It was around 2014 that I started to notice tracts warning about the dangers of populism from organisations with a close affiliation to New Labour. Over the decade since, little has changed: injected with the rocket fuel that was Brexit and Trump, it remains uncanny how many of those denouncing “populism” here in the UK have close links to Tony Blair. As for Blair himself, his new Institute for Global Change has a whole work-stream dedicated to confronting Populism, with one of its papers reflecting on “Populism in Power, 1990 to 2020”. Yet among its examples of populism of the period, there is a glaring omission: that led by Blair himself.
In 1993, the political consultant Philip Gould wrote a paper for internal Labour Party consumption advocating a “new populism”, based on the time he had just had working on the successful Democratic Party campaign for Bill Clinton. In his later book, The Unfinished Revolution (a bible for New Labourites), Gould said his memo went down “like a lead balloon” with the party machine. However, it proved influential with the young modernisers rising through the ranks, including Blair, Gordon Brown and Peter Mandelson. Gould went on to work on Blair’s leadership campaign the following year and then served as a pollster and trusted communications adviser in opposition and government. He died of cancer in 2011.

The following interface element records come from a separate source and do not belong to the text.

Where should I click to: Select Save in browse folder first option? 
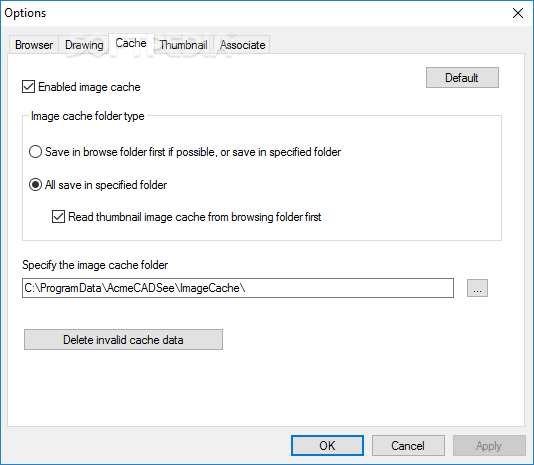35,152
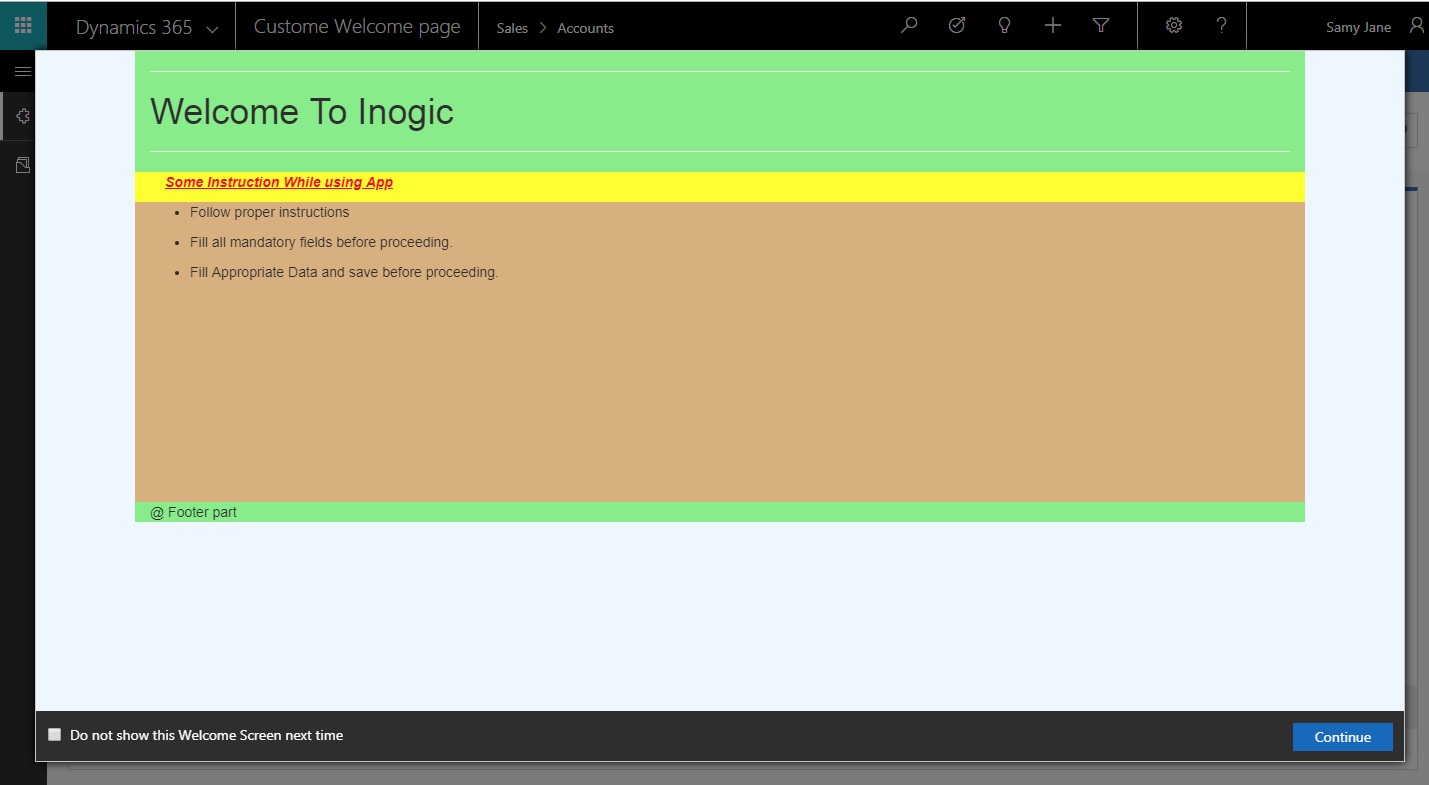Click the lightbulb assistant icon
1429x785 pixels.
pos(1004,26)
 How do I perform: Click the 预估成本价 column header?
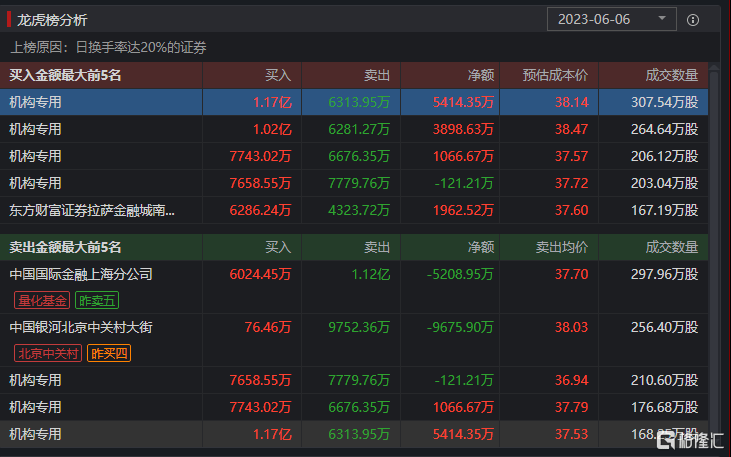coord(555,75)
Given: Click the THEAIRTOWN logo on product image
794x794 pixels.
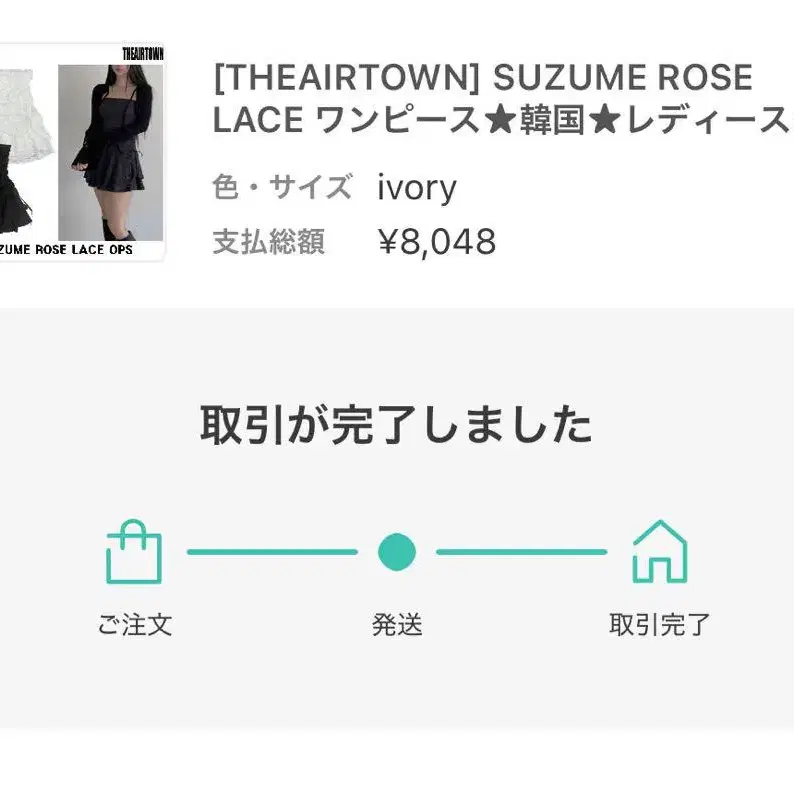Looking at the screenshot, I should click(x=142, y=53).
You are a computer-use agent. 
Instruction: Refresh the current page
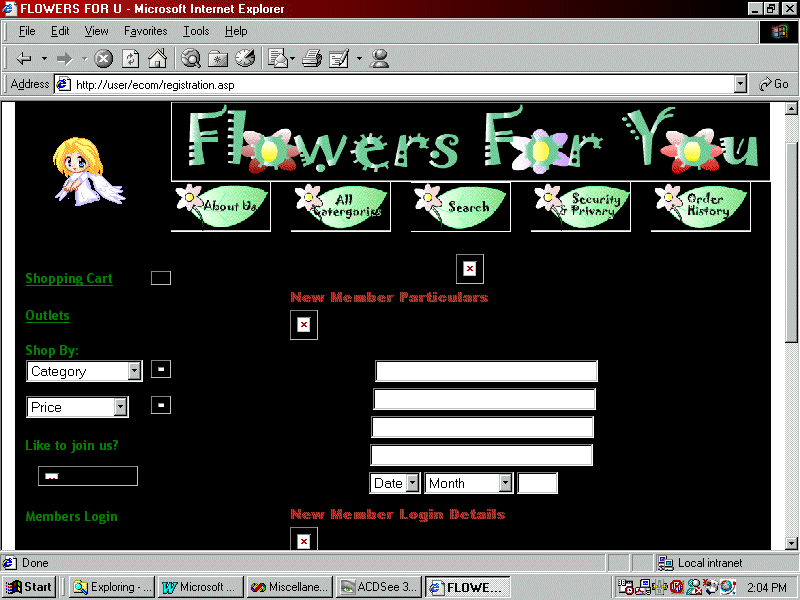pos(130,58)
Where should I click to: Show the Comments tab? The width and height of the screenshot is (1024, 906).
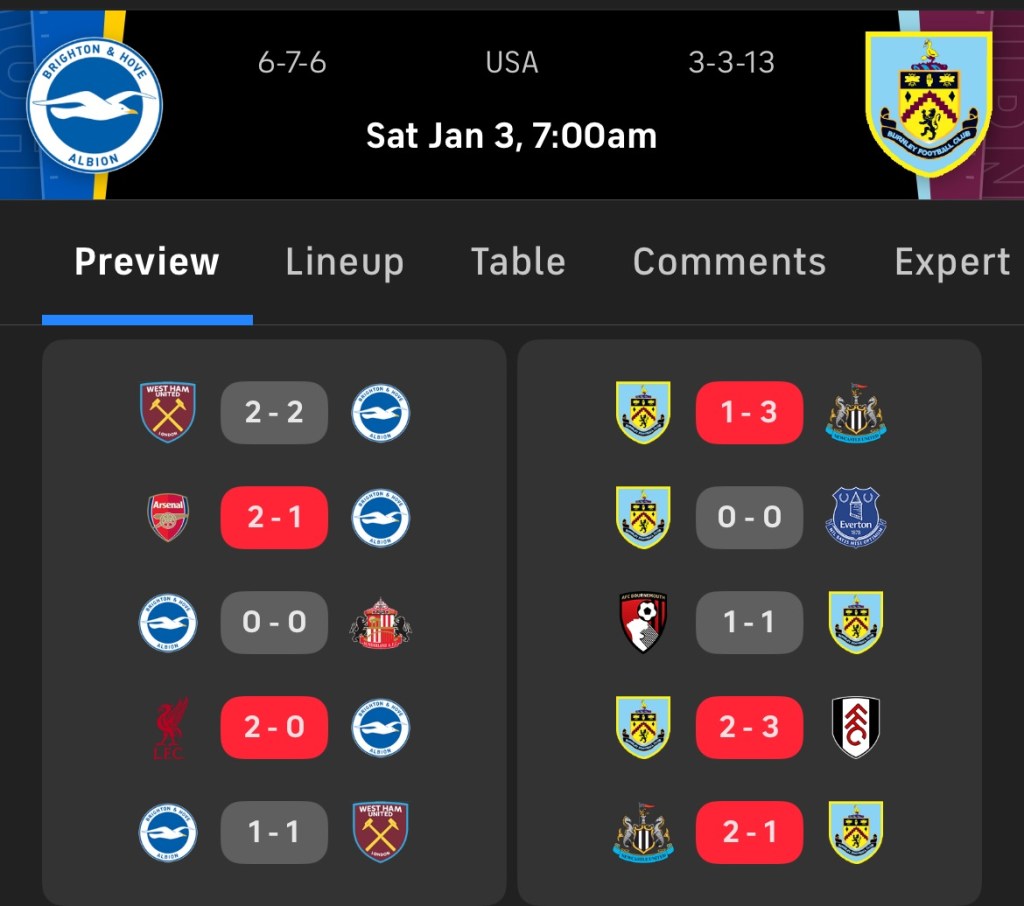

The day after Blair was selected as leader, Gould wrote another of his lengthy memos, its message eerily prescient as Starmer sets out his pitch to the Labour Party faithful today:
“I argued that the real political agenda was a combination of Right and Left. It was Right-wing on crime, welfare, immigration, discipline, tax and individualism, but Left-wing on the NHS, investment, social integration, opposition to privatisation and unemployment. People wanted change, but they didn’t yet want Labour… There is still a lurking fear about unions and the loony Left; there is potential concern about Labour because of its liberal social positions; there is anxiety about tax; there is almost no idea what Labour stands for.”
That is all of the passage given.